Submission¶
Participants should upload submissions via the grand-challenge.org submission system, with a short method introduction paper (at least 4 pages, PDF format). They could only submit the algorithm in the form of a docker container (.tar file).
For the 1st phase (validation phase), participants can validate using the validation set split from the training dataset on their own. For the 2nd phase (testing phase), each team will be allowed to create 5 submissions between June 16th, 2025, and August 15th, 2025 to this phase.
Evaluation¶
Metrics¶
We will use the following seven evaluation metrics to assess the algorithm's denoising performance:
Fréchet Inception Distance (FID), Contrast-to-Noise Ratio (CNR), generalized Contrast-to-Noise Ratio (gCNR), Kolmogorov-Smirnov test (KS), Dice, Average surface distance (ASD), Inference time.
-
The denoising performance is evaluated using the Fréchet Inception Distance (FID) between the denoised images of difficult-to-image subjects and the clean images of easy-to-image subjects, as well as the Contrast-to-Noise Ratio (CNR) and generalized Contrast-to-Noise Ratio (gCNR) between specific annotated regions of interest (ROIs).
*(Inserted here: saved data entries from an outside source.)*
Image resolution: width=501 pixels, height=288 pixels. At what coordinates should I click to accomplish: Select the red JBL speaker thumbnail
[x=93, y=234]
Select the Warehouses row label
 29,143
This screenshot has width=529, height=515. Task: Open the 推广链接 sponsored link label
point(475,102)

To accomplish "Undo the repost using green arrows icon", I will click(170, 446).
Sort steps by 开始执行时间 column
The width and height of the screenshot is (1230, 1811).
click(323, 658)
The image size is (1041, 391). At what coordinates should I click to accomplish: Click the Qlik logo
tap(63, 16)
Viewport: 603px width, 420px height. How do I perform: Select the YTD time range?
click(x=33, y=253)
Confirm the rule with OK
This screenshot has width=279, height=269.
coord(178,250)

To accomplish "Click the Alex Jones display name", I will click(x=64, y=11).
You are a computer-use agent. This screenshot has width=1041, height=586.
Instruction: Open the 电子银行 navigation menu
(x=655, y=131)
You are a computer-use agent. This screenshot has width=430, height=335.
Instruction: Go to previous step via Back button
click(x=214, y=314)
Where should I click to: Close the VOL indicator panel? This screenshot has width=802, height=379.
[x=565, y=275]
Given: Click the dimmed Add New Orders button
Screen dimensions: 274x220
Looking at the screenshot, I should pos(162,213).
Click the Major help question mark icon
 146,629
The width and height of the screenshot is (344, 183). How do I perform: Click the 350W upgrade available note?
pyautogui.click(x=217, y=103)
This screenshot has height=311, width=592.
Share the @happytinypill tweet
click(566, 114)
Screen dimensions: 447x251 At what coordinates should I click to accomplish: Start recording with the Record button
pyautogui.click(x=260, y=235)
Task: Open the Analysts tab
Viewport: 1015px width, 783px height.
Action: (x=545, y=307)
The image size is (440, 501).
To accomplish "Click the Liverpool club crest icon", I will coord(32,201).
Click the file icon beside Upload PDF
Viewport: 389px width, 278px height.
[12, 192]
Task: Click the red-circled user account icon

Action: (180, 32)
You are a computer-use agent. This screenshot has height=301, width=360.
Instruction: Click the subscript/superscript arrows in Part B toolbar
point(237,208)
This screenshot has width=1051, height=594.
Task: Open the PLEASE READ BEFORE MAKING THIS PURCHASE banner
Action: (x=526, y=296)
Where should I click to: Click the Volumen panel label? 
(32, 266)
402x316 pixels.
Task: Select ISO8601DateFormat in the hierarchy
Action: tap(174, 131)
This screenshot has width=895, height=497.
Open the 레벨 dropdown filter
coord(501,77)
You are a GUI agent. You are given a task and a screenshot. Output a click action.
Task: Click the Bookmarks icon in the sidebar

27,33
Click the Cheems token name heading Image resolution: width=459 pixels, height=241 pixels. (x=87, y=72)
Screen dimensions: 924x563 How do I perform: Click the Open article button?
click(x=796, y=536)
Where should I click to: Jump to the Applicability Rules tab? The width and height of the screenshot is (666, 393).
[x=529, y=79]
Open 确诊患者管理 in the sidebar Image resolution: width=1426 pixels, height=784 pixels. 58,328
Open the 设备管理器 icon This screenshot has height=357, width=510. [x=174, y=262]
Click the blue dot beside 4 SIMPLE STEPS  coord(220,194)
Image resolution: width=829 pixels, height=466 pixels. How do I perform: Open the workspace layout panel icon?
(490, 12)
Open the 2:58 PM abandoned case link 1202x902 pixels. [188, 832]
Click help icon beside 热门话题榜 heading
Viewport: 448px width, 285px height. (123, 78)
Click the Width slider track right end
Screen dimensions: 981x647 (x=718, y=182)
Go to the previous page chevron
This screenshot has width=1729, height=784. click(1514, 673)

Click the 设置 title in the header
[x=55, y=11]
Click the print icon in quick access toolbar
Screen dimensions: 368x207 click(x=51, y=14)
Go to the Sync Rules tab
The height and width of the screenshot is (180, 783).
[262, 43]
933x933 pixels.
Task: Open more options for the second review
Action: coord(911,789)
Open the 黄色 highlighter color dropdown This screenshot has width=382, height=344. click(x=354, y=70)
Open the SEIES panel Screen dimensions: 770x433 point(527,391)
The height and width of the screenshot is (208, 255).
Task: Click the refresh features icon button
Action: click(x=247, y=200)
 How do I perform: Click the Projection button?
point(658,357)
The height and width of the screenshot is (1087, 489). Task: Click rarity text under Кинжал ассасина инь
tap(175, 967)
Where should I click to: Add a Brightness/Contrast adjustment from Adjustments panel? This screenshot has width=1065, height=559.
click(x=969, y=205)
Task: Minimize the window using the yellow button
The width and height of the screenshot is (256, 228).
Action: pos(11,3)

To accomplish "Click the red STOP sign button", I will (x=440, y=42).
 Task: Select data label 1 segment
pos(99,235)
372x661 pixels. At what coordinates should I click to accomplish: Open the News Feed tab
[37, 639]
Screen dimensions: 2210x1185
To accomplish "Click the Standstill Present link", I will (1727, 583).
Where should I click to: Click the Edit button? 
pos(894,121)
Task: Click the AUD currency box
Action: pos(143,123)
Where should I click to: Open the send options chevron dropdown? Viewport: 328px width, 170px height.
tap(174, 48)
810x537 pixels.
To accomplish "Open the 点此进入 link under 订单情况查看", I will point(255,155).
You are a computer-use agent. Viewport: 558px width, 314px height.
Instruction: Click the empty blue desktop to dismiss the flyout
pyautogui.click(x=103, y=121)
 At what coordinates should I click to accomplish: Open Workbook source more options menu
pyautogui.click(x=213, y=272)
These ROIs include the myocardial tissues of the ventricular septum (region A), which should be preserved, and the noise artifacts within the ventricle (region B), where multipath reflection noise should be removed.
-
The cardiac structure preservation is evaluated using the Kolmogorov-Smirnov (KS) test. The KS statistic, defined as the maximum distance between the empirical distributions of two samples, serves as a measure of their statistical similarity. The higher KS test value in the ventricular septum (region A) and the lower KS test value in the ventricle (region B) indicate better structure preservation and noise removal.
-
Dice and Average surface distance (ASD) are used to assess the impact of the denoising method on the performance of computer-aided algorithms (using a pre-trained universal ultrasound foundation model 'USFM' to segment the left ventricle).
-
Inference time is used to evaluate the real-time performance of the dehazing method.
Ranking methods¶
For each test case, respectively calculate their 1) FID, 2) CNR; 3) gCNR 4) KS^A, 5) KS^B, 6) Dice, 7) ASD, and 8) Inference time. To balance these aspects, we propose a weighting scheme of 4:3:2:1 for the four evaluation categories (Denoising Performance, cardiac structure preservation, Impact on Downstream Tasks, and Real-Time Performance, respectively).